No, I don't react. Too much dignity for that. No way this woman is going to know I screwed up. I act like we always grab hawks like this.

With the hawk maintaining a death grip on my left thumb, it was easy to shift the right hand over and grasp both feet. And slowly pry the talon from my flesh without being too obvious.

A quick exam of the bird finds no obvious injury, although it holds the right wing a little off, and does not want to fly. Terribly feisty bird, making threats with the beak, which is almost always a bluff with eagles, ferrugs, and redtails. But I don't know if Swainson's hawks bluff.

I keep fingers and face high above the beak.

Now, I've driven home with an eagle tucked under my arm, even with heelers in the rig. But they are going apeshit hyper over the ranch dogs, bouncing all over the cab, and the hawk is not settling down, either. I beg a box from the woman, and bury it and the hawk it holds under coats in the back seat.

Only after we have left their drive do I pull the glove off to check my thumb. Expecting to find a gush of blood.

One measly drop of blood, and a pinprick of a hole.

Felt bigger in that bedroom.

A block from home the bird starts rustling, which gets heelers flying over my shoulder to see what has snuck into the backseat of our truck. Had to throw them back forward, before someone got a nose bit or pinched.

Fortunately, the wife is home for lunch, so she helps me transfer the hawk to the pet carrier (using the heavy gloves this time), and then it's off we go to the Audubon folks in Central City. After a stop at McD's for a breakfast/lunch of double burgers. Guy next in line recognizes me, although it's been years since we hiked to Young's Pass together. Comments on my huge special order lunch. Had to explain to him, and the McD's staff, that half that was for the heelers.

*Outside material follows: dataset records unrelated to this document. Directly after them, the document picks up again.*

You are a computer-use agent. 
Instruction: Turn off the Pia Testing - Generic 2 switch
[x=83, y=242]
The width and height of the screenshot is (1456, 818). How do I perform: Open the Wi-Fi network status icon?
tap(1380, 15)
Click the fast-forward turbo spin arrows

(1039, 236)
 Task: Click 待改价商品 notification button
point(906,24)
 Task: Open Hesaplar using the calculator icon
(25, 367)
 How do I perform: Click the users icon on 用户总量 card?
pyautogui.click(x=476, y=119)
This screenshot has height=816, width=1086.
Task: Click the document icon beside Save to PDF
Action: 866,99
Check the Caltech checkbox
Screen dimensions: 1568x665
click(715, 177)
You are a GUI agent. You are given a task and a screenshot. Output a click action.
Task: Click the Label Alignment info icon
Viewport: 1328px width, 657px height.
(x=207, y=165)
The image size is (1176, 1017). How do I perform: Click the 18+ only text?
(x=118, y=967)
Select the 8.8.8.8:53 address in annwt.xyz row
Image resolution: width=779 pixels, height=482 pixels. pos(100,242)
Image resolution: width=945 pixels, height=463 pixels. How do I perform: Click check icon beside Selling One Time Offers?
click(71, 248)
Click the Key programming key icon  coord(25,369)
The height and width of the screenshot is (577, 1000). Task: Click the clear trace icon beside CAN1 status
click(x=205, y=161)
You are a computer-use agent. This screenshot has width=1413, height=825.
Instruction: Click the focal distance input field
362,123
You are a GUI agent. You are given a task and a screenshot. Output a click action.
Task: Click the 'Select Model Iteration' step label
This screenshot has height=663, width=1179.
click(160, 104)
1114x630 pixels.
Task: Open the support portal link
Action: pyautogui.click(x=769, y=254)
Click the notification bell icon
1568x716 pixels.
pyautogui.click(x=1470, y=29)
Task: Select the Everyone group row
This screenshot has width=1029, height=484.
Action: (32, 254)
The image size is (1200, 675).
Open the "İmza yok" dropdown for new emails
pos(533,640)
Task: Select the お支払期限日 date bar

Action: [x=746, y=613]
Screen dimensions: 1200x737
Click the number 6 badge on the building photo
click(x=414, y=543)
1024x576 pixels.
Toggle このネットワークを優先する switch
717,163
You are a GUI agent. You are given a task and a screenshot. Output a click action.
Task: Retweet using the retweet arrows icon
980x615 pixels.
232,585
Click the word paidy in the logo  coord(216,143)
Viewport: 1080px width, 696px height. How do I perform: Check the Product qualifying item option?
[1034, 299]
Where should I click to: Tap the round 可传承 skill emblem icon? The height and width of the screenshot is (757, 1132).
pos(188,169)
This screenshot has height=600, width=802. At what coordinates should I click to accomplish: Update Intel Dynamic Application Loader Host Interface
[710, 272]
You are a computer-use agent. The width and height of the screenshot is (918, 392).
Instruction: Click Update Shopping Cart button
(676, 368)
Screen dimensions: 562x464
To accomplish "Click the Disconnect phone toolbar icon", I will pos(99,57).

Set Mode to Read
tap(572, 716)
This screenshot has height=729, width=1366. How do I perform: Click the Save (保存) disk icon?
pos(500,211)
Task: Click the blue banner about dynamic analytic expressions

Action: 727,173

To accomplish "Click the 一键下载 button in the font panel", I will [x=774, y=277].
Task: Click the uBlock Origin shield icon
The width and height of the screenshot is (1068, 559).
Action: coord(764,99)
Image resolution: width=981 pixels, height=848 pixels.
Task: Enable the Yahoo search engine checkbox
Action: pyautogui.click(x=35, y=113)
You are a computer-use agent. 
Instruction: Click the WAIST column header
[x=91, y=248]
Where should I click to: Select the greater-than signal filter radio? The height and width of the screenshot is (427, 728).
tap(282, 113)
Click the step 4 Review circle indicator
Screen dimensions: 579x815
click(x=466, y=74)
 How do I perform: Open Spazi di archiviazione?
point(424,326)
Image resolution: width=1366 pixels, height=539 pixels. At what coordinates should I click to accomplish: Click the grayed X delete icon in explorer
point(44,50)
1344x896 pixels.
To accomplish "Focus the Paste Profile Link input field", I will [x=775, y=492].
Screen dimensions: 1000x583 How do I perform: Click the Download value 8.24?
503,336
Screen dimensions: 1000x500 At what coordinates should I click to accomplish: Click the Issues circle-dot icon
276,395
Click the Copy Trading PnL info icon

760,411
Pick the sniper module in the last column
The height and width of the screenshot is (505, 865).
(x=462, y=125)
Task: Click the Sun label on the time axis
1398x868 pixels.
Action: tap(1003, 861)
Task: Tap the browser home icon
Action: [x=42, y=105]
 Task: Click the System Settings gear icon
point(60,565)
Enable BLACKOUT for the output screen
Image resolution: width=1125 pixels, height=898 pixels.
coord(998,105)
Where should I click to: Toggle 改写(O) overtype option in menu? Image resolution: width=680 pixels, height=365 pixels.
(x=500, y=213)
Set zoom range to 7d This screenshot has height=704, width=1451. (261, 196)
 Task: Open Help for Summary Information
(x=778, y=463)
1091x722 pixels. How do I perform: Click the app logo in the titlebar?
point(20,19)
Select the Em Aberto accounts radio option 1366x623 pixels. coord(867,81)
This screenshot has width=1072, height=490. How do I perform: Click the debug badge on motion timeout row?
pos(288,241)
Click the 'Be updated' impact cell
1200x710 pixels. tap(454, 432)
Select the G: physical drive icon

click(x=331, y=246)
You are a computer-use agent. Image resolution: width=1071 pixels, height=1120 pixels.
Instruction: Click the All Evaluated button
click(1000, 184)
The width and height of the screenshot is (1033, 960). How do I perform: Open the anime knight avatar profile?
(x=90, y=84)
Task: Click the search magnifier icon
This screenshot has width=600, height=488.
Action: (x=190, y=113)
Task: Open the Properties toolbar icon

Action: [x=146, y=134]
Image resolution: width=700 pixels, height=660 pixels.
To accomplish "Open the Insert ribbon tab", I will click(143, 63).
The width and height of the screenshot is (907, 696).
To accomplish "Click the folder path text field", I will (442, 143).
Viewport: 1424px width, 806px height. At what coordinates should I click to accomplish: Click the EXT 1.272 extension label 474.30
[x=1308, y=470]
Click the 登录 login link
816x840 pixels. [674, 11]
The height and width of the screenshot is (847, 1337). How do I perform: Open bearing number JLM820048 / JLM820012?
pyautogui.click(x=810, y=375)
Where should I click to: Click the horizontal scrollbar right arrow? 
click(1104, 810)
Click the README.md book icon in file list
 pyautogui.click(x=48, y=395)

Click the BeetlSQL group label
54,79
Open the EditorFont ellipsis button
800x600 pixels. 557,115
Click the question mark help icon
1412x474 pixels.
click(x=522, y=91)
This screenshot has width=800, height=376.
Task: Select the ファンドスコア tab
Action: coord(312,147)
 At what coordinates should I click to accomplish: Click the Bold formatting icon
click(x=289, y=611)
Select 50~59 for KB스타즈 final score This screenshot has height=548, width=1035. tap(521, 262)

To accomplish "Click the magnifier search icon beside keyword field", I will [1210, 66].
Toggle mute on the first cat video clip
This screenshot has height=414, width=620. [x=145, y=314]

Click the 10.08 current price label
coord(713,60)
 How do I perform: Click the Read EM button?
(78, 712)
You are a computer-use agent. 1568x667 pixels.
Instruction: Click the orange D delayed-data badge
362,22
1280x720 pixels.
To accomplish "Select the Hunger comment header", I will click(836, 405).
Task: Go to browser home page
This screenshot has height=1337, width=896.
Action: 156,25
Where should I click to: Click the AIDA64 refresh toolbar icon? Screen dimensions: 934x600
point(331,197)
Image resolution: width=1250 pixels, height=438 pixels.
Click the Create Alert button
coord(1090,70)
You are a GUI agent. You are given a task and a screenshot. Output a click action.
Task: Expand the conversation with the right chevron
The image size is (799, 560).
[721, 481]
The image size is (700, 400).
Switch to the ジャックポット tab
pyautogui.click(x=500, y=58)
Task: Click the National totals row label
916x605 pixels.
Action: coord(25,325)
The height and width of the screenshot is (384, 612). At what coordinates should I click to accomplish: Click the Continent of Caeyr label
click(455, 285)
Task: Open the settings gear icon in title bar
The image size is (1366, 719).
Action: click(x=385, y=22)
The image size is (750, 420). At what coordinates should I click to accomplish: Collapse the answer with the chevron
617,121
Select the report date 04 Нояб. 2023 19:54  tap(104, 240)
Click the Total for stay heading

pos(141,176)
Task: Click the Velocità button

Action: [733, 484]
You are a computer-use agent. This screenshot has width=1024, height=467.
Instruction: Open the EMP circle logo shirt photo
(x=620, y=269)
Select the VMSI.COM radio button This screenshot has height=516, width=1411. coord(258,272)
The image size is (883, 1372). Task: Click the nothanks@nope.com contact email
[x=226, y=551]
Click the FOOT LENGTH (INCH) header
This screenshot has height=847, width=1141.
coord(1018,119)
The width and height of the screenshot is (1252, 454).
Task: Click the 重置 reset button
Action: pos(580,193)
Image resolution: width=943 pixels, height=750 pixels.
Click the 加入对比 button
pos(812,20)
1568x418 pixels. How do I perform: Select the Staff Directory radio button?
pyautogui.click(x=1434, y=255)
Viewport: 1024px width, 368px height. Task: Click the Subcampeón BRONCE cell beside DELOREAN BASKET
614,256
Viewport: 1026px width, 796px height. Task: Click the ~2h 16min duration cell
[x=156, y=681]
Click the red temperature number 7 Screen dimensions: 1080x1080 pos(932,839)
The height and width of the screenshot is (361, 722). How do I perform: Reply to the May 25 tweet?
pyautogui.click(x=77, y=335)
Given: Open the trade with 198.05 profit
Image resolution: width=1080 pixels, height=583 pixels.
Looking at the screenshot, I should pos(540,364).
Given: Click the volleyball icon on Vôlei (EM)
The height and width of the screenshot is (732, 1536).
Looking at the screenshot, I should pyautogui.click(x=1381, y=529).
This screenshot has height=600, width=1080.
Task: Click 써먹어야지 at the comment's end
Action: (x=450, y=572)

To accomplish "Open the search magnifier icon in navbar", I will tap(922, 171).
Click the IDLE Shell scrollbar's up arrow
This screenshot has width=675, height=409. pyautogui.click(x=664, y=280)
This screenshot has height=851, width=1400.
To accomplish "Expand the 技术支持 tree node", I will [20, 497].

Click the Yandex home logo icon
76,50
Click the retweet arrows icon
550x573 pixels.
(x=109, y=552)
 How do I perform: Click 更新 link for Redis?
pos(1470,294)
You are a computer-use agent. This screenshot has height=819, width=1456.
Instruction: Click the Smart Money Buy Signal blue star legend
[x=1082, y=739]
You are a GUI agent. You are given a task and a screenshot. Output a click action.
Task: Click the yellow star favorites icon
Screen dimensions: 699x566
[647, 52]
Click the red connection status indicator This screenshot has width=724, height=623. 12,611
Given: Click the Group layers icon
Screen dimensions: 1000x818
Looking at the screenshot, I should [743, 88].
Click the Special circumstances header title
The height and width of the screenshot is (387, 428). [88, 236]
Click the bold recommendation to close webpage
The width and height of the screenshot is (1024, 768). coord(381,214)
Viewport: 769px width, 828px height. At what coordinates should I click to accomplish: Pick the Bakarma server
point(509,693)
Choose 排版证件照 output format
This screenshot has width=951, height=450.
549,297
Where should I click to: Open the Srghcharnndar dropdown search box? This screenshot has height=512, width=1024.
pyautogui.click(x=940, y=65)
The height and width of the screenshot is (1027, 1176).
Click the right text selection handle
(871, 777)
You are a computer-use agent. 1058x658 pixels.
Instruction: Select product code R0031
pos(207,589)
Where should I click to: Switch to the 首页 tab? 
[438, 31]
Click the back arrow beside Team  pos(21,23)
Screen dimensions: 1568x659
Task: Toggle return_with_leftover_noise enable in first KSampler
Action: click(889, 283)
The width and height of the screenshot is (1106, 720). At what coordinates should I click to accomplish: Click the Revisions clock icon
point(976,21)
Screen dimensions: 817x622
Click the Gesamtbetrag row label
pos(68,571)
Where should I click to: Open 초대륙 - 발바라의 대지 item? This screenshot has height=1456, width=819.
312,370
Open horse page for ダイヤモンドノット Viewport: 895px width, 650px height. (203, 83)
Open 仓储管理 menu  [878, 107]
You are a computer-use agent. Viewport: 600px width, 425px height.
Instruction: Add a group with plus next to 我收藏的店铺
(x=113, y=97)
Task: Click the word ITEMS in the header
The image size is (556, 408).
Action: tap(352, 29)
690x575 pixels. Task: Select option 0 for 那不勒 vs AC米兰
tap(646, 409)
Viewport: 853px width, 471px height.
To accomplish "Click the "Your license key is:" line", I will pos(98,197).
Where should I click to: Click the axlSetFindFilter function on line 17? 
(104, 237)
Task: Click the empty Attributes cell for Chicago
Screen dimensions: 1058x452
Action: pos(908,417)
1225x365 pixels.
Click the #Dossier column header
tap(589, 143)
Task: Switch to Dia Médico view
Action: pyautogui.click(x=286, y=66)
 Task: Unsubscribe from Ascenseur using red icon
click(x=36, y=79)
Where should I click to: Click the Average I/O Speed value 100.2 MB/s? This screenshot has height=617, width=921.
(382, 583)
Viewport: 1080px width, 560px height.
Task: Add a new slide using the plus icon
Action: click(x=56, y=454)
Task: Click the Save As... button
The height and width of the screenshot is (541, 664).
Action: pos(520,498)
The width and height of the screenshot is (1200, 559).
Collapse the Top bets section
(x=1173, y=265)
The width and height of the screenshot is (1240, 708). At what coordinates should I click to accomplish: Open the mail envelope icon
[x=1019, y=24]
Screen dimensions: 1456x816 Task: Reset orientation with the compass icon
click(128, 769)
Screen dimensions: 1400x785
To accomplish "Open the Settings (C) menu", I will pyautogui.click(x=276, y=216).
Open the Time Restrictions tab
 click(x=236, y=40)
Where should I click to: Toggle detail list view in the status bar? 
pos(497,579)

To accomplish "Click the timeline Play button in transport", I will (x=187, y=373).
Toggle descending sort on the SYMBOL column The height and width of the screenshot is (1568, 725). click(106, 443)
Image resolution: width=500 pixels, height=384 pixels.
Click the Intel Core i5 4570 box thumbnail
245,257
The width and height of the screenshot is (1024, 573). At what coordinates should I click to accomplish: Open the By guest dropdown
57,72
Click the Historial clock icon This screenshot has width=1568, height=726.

And they don't like ketchup and mustard. Much less pickles and onions.

The avian rehab folks are a wonderful retired couple, getting up in years. Usually I just drop critters off and leave, but I've been meaning to stay and visit. This was as good a time as any. So we shared a cup of coffee along with tales of birding adventures and birding routes. While the newly arrived cockatiel hoped along the arm, shoulders and head of his new caretaker.

They have a great-horned owl chick that recently came into their hands. Which has been adopted by the resident great-horned owl, who has permanent injuries that prevent her release. The foster mother clacked and shivered at me as we peeked in at the white fuzzball, until I talked to her and calmed her down.

But she never took her attention off me. Audubon lady says having a foster mother really simplifies the caretaking of an owlet.

I'll bet.

On the drive home we pass the iron horse and rider, with their flag. I see his owners have added to his wardrobe in recent weeks.

We pull into town just minutes after eight o'clock. And I can already see the makings of a wonderful sunset, with the red rays highlighting the benches of the mountains just north of town.

We detoured a few blocks north, to the edge of town, parked diagonally across an intersection, and waited. And watched.

One of the most spectacular sunsets of the year.

Only when there was just a smidgeon of red still glowing in the west did we go home. Been a long day.